> [Provided entries]
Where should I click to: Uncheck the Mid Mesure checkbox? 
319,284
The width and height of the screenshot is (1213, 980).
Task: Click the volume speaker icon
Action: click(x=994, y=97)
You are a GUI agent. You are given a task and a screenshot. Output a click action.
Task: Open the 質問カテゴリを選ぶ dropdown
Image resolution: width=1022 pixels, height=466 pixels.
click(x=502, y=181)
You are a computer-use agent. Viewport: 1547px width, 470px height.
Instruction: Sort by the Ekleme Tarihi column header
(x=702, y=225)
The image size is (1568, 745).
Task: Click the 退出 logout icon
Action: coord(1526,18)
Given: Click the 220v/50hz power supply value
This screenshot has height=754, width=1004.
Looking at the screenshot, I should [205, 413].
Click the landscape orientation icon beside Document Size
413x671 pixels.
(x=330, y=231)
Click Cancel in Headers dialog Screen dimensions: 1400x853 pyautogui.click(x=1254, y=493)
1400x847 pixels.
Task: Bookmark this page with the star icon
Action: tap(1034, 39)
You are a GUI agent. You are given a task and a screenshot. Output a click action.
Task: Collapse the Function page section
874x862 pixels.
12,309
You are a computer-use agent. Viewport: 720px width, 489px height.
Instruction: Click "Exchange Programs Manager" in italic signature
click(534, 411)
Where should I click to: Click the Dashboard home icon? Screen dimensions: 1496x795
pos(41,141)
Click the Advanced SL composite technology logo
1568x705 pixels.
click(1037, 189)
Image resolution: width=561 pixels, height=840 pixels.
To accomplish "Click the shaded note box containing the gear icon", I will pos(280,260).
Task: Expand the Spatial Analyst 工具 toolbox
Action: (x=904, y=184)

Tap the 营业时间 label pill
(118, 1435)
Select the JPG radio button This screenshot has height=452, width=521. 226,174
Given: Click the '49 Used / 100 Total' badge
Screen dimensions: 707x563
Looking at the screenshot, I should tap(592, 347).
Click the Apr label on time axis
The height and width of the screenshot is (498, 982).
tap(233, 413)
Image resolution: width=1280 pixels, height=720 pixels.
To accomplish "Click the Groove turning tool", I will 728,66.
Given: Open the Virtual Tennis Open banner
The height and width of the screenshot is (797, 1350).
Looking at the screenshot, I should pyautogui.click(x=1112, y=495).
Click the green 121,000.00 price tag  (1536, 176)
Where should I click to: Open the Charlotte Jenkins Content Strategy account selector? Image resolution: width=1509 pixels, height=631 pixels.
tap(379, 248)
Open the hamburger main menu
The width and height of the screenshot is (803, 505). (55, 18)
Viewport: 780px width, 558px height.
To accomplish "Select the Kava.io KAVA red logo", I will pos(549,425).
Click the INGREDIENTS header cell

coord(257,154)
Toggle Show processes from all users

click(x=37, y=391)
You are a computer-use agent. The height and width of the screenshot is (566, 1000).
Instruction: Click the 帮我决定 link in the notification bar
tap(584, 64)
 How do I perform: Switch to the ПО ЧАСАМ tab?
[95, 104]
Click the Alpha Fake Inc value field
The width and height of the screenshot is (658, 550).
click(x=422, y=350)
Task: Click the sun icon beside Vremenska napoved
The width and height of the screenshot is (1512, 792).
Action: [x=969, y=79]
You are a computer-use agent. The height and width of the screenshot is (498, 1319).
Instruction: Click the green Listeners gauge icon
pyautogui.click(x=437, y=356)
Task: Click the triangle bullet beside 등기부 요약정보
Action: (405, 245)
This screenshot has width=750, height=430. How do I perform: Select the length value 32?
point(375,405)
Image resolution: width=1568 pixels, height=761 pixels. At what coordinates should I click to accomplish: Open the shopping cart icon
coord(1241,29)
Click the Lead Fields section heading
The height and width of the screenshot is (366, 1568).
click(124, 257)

> [Set problem]
Please copy the stretch from the start of the records through the line containing "click(x=502, y=181)", swapping "GUI agent" for "interface agent" and leaving everything else unchanged.

> [Task answer]
Where should I click to: Uncheck the Mid Mesure checkbox? 
319,284
The width and height of the screenshot is (1213, 980).
Task: Click the volume speaker icon
Action: click(x=994, y=97)
You are a interface agent. You are given a task and a screenshot. Output a click action.
Task: Open the 質問カテゴリを選ぶ dropdown
Image resolution: width=1022 pixels, height=466 pixels.
click(x=502, y=181)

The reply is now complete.